Hasil luar biasa yang dicapai Indonesia melawan Guam dan hasil seri Malaysia melawan tim negara Samudra Pasifik itu secara psikologis memengaruhi prediksi pemain Indonesia terhadap hasil melawan Malaysia kelak.
Bahkan, boleh jadi ada kesan pemain Indonesia menganggap Malaysia masih di bawah level. Padahal, taktik Malaysia bermain imbang dengan Guam merupakan – boleh dikatakan – sebagai kamuflase belaka.

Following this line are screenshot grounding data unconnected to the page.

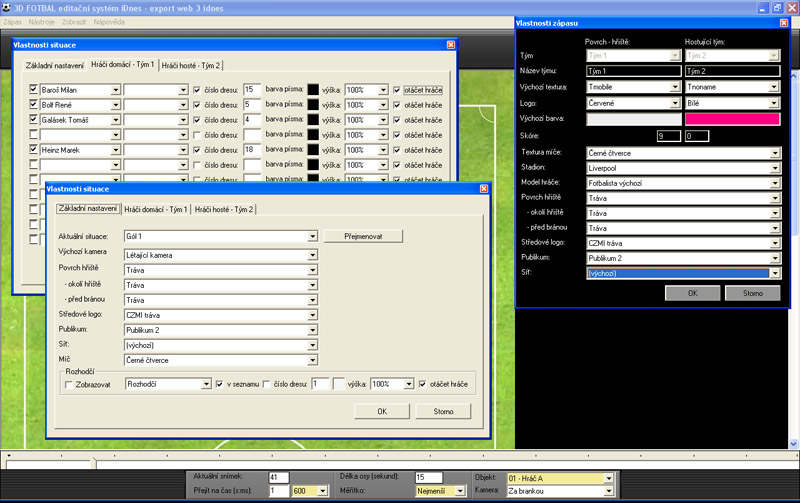
Task: Expand the Kamera dropdown showing Za brankou
Action: tap(608, 492)
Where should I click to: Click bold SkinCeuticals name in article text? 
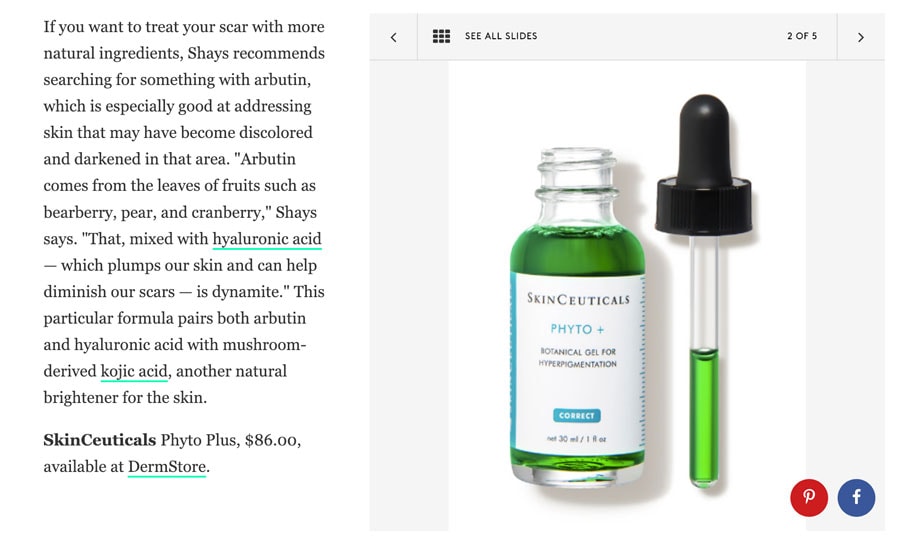[x=100, y=440]
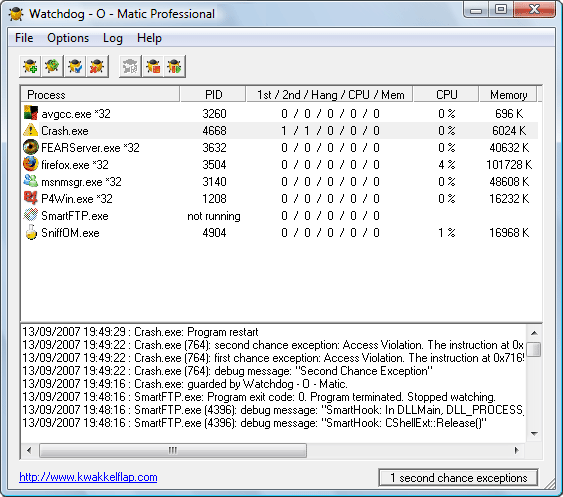
Task: Open the File menu
Action: coord(24,38)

Tetapi ada yang luput dari analisis kita terhadap ‘realitas’ hasil pertandingan tersebut, yakni bagaimana pelatih Malaysia Osmoro Omaro memanfaatkannya sebagai taktik dan trik untuk melaksanakan ‘politik sepak bola’. Yang dimaksudkan ‘politik sepak bola’ adalah dari hasil pertandingan Malaysia vs Guam 1-1 dijadikan sebuah trik untuk memberi gambaran bahwa Malaysia tidak begitu tangguh dan kewalahan melawan Guam. Sebab Malaysia baru mampu mencetak gol pada menit ke-73, kemudian dibalas oleh Guam pada menit ke-84.
Bisa saja ini hasil “kesepakatan” tersembunyi antara Malaysia dan Guam untuk menggagalkan Indonesia ke final. Guam bisa saja menerima “ajakan” Malaysia, karena tercederai oleh 14 gol yang terjaring di jalanya. Kemungkinan lain daripada itu bisa saja terjadi. Siapa yang tahu. Tokh Guam tidak memiliki harapan untuk melaju ke final Piala Asia, mending diberikan saja kepada Malaysia dengan cara yang cantik.

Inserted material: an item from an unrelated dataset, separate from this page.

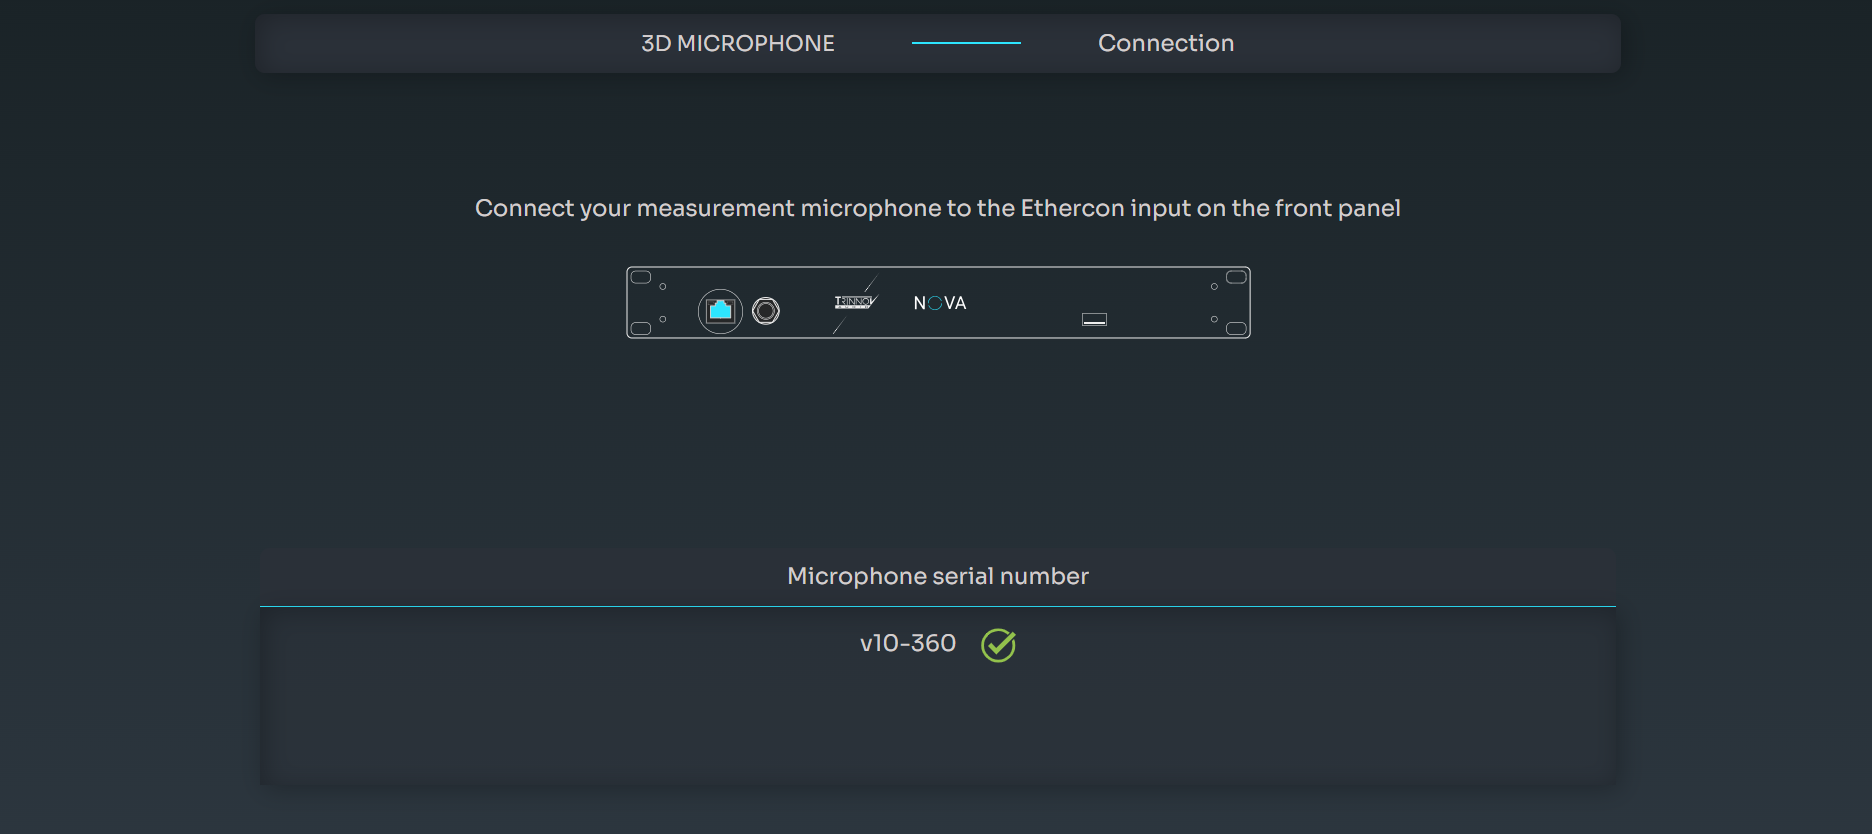Click the cyan progress line between steps
1872x834 pixels.
click(x=966, y=43)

Trik pelatih Malaysia ini terlihat ketika pada pertandingan melawan Guam, anak asuhannya mem-bangkucadangan-kan dua mesin gol mereka ketika mengalahkan Palestina 4-0, yakni Anhasmirza dan Arami Rafly. Malah ketika melawan Guam, Malaysia bermain ultradefensif (bertahanan luar biasa).
Suatu pemandangan yang hilang ketika pasukan Harimau Malaya ini menggempur timnas U-17 Indonesia pada Ahad (09/10/2022) itu. Bahkan mereka pada 45 menit setengah main sudah mampu menggetarkan jala Andrika Fathir empat kali.